Dopo un annodi pandemia non ancora sconfitta come è possibile guardare avanti?
«Il filosofo Nassim Nicholas Taleb sostiene che il futuro è un cigno nero: l’imprevedibile governa le nostre vite e il Covid 19lo ha reso evidente, in pochissimo tempo, a tutto il mondo. Anche se può sembrare un paradosso, l’imprevedibile si può imparare a gestire solo se siamo ben equipaggiati, e questo equipaggiamento è fatto di consapevolezza di sé e del mondo, etica, responsabilità sociale, fiducia, conoscenza. Senza mai avere paura di commettere errori e senza mai dimenticare domande come “Perché viviamo?”, “Qual è il
significato profondo della nostra esistenza?”».
Cosa direbbe ai ragazzi oggi: come si fa a pensare a ciò che ancora non esiste, e a crederci?

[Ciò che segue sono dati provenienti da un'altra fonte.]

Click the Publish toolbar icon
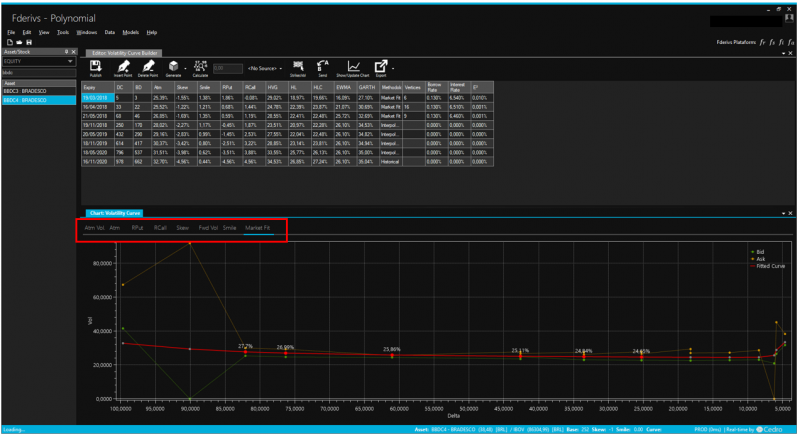 [96, 66]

«Direi loro di mettersi subito alla ricerca dell’obiettivo fondamentale della loro vita, una passione alla quale dedicarsi scoprendo i propri talenti e attivando le proprie capacità. Dobbiamo essere noi adulti a permettere ai più giovani di sviluppare questa capacità immaginifica, aiutandoli a costruire una fiducia duratura in sé e nel futuro: la campagna “Digitali e Uguali” vuole essere anche un messaggio di credito nei loro confronti, per dare loro la possibilità di accedere alla conoscenza e di proseguire sulla strada di un mondo più equo».